CONTRIBUTING TO A 403(B) PLAN
In most cases, contributions to a 403(b) plan are made from employees' elective deferrals. The employee signs a salary reduction agreement with the employer authorizing him or her to reduce a certain amount from the employee's wages. This money is used to purchase an annuity contract or invest in a mutual fund. This annuity or mutual fund is the vehicle in which the 403(b) plan is invested.
Before proceeding further, you will need to know what an exclusion allowance is. An exclusion allowance is the maximum amount that can be deferred to the plan free of tax. Thus, if the exclusion allowance is $2,000, up to $2,000 worth of deferrals will be tax-free. Amounts exceeding that will be taxed.
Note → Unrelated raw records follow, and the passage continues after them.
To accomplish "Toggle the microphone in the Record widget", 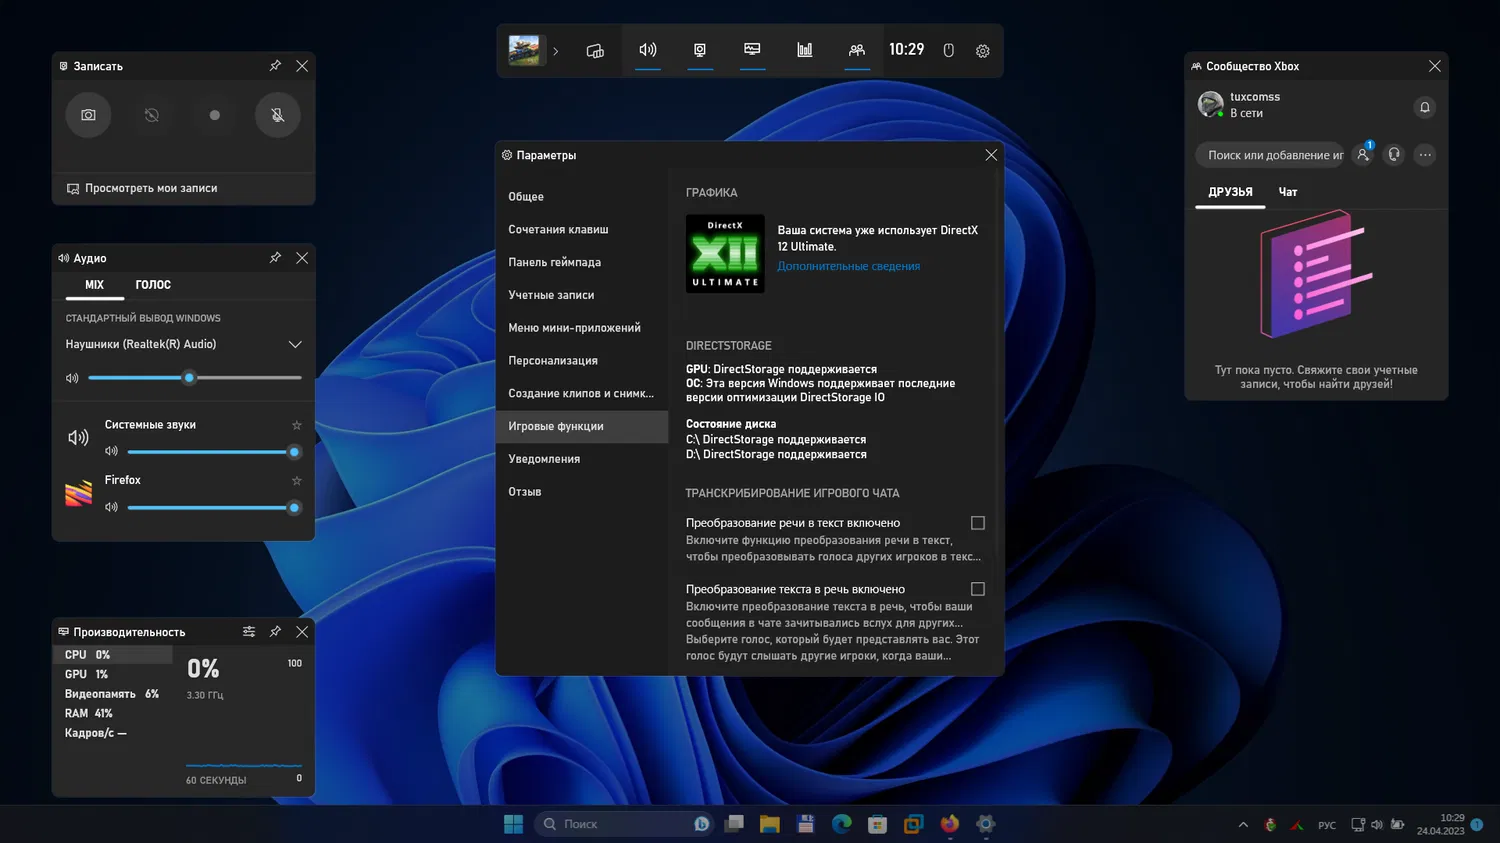I will [277, 115].
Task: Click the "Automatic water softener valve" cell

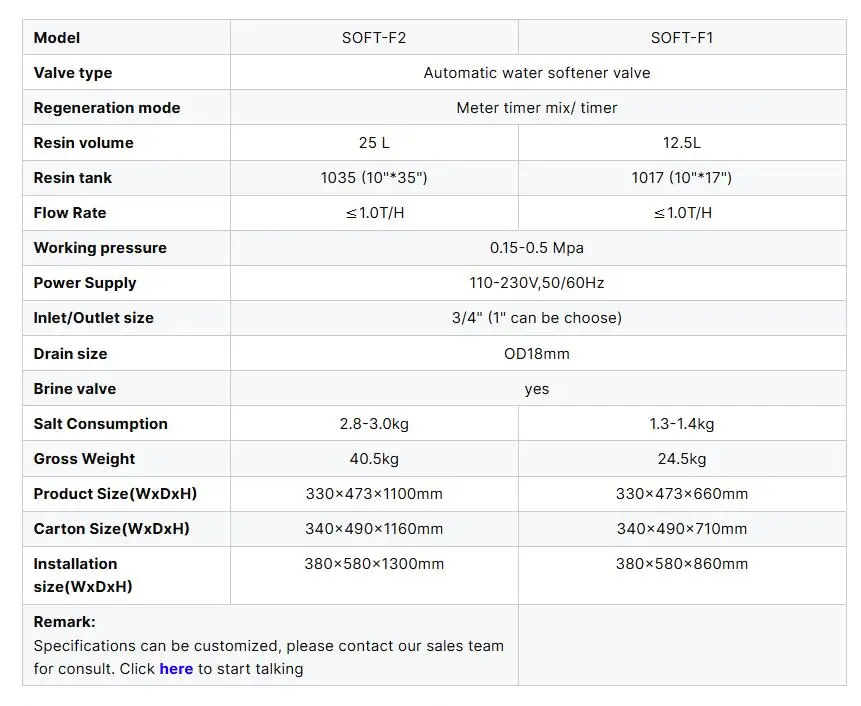Action: [537, 73]
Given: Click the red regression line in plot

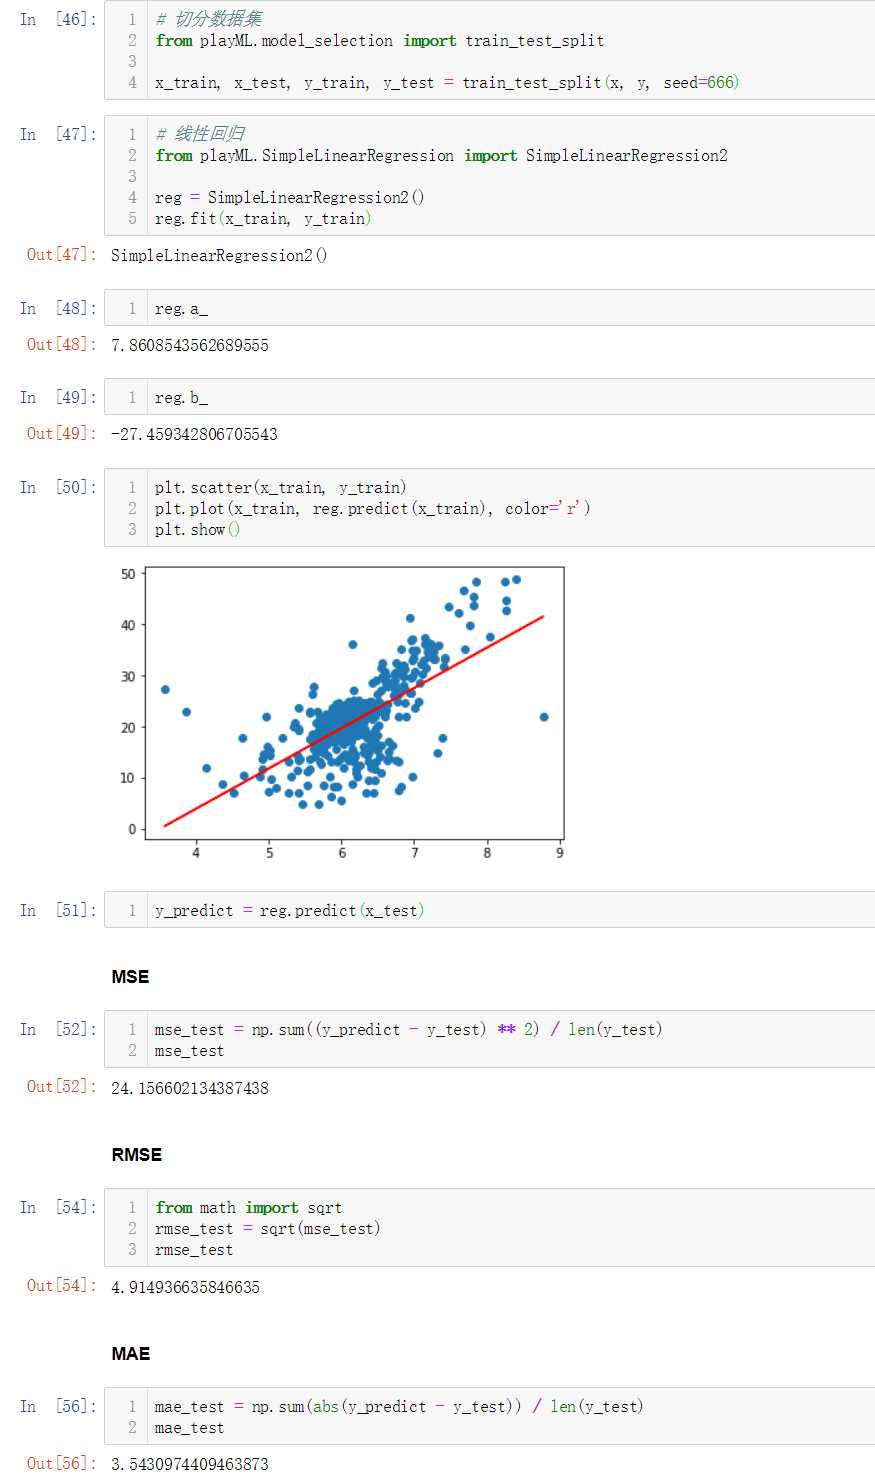Looking at the screenshot, I should point(354,721).
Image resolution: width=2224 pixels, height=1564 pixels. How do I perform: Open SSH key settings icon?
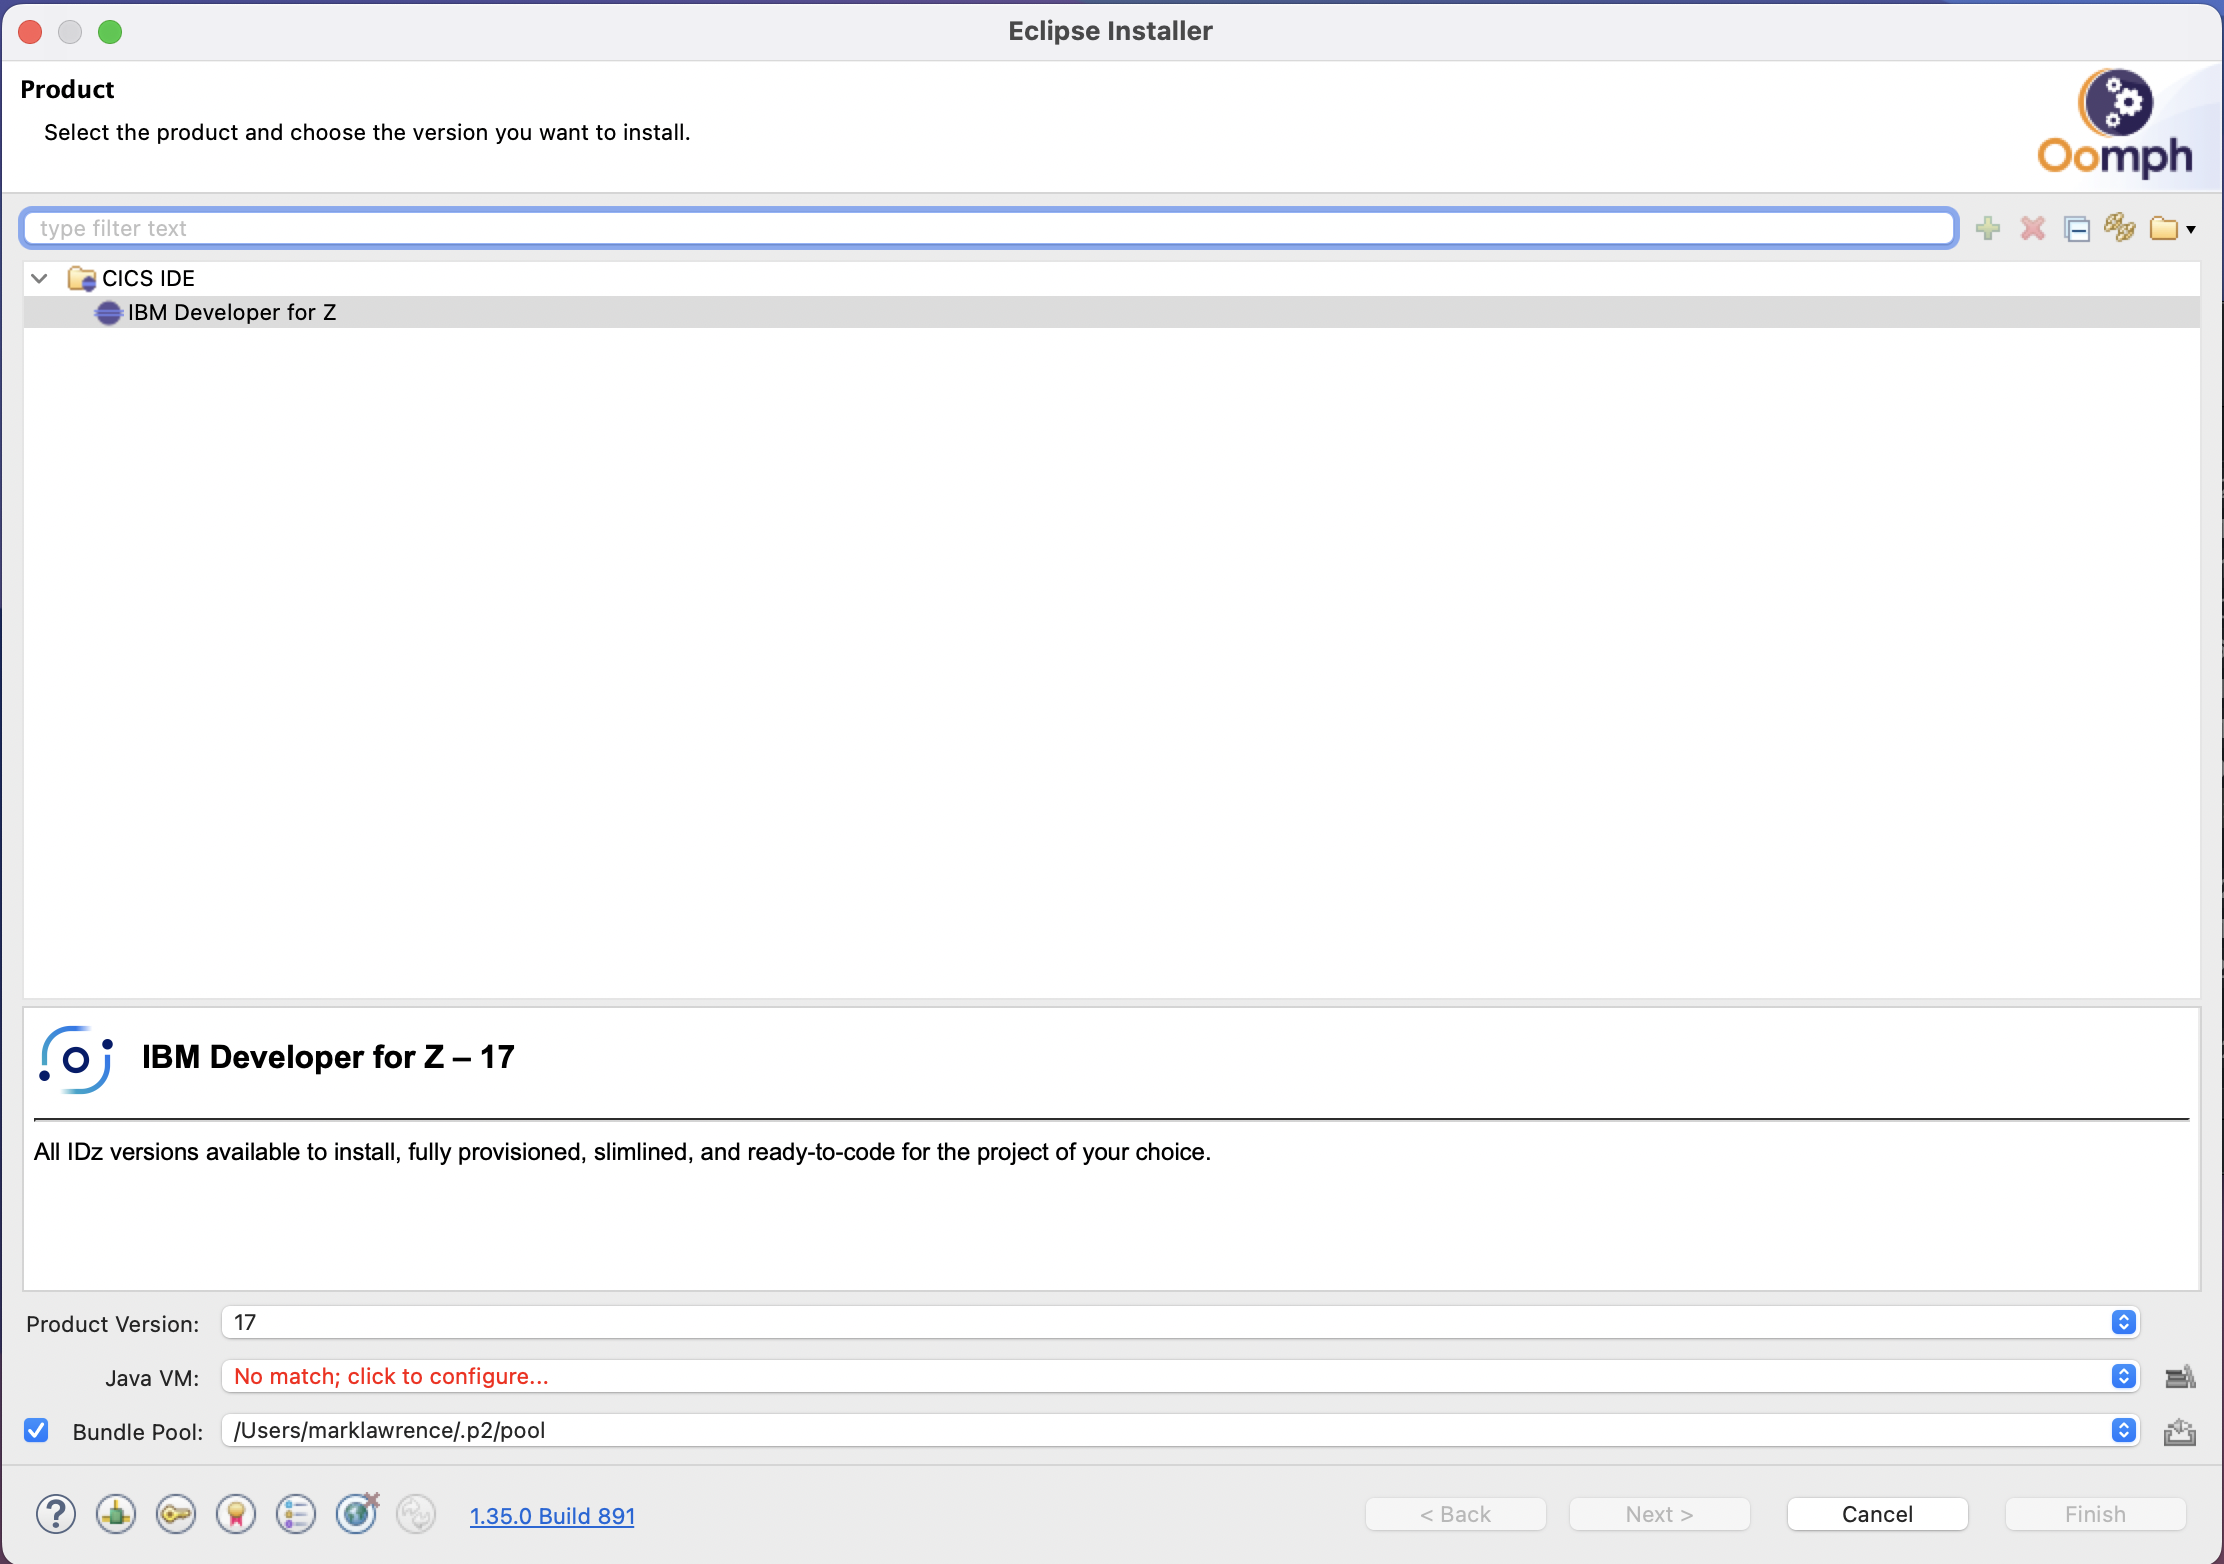pyautogui.click(x=176, y=1514)
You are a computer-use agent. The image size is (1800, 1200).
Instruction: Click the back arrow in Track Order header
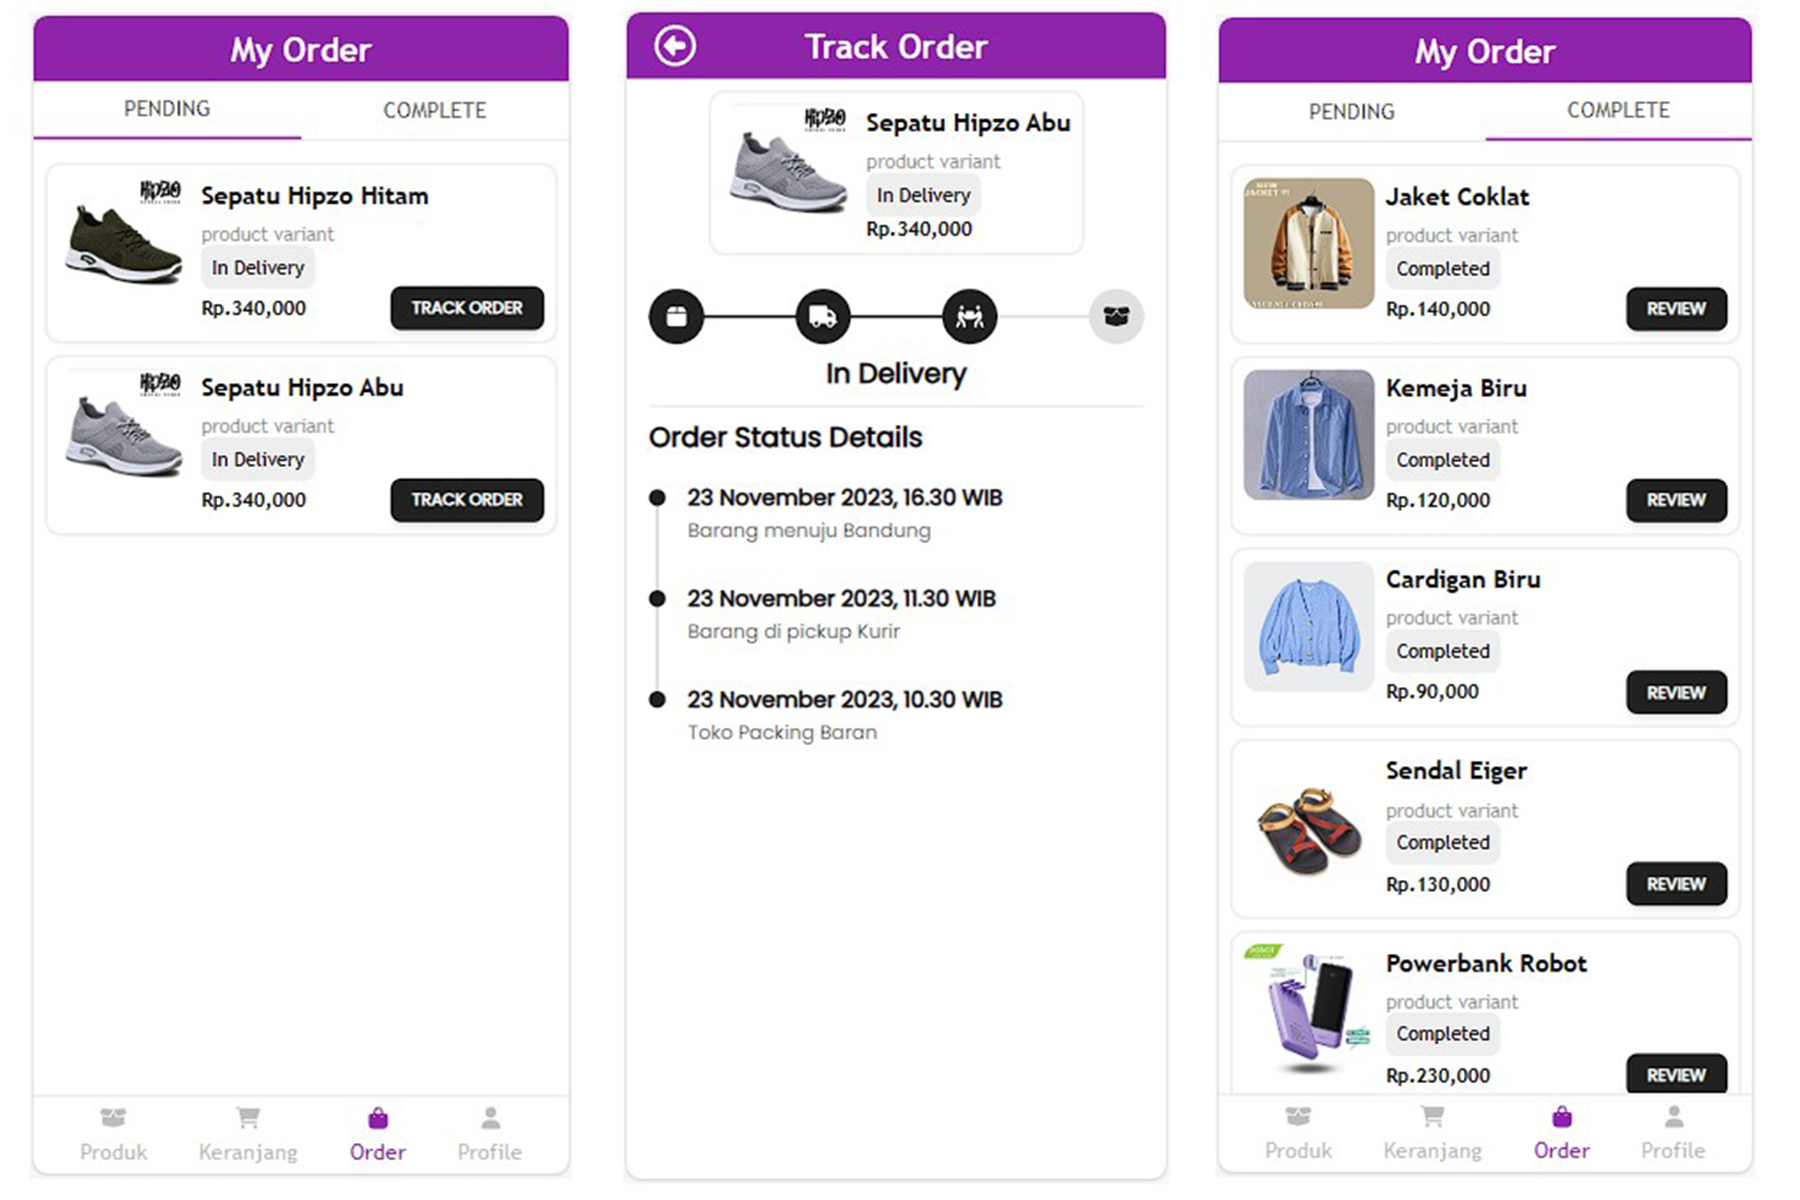tap(675, 46)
The IRS issues regulations and formulas to help compute an individual's exclusion allowance for the year.
An individual may elect to defer an amount up to the exclusion allowance. This is pre-tax, so no deduction can be taken on a tax return. The employee's W2 will reflect the lower taxable income.
It should be noted that participation in a 403(b) plan qualifies as participation in an employer-sponsored retirement program. This may have consequences for an individual who is putting money into a second retirement plan. Someone who contributes to a tax-deferred annuity plan may not be eligible (depending upon his or her income) to deduct contributions to an individual retirement account.
HOW ARE 403(B) PLANS TAXED?
All deferrals within the exclusion allowance are tax-deductible. Tax is also deferred on the contributions, the net investment income, and realized capital gains that accumulate in the plan, until the individual begins making withdrawals from it. For example, imagine a teacher who paid $10,000 into a 403(b) over several years. Suppose that the account is now worth $16,000. If the teacher chooses to receive a lump-sum distribution, the entire amount ($16,000) will be taxed as ordinary income.
Instead of receiving a periodic distribution, an individual may instead elect to receive a lump-sum distribution.
This concludes the tutorial on 403(b) plans.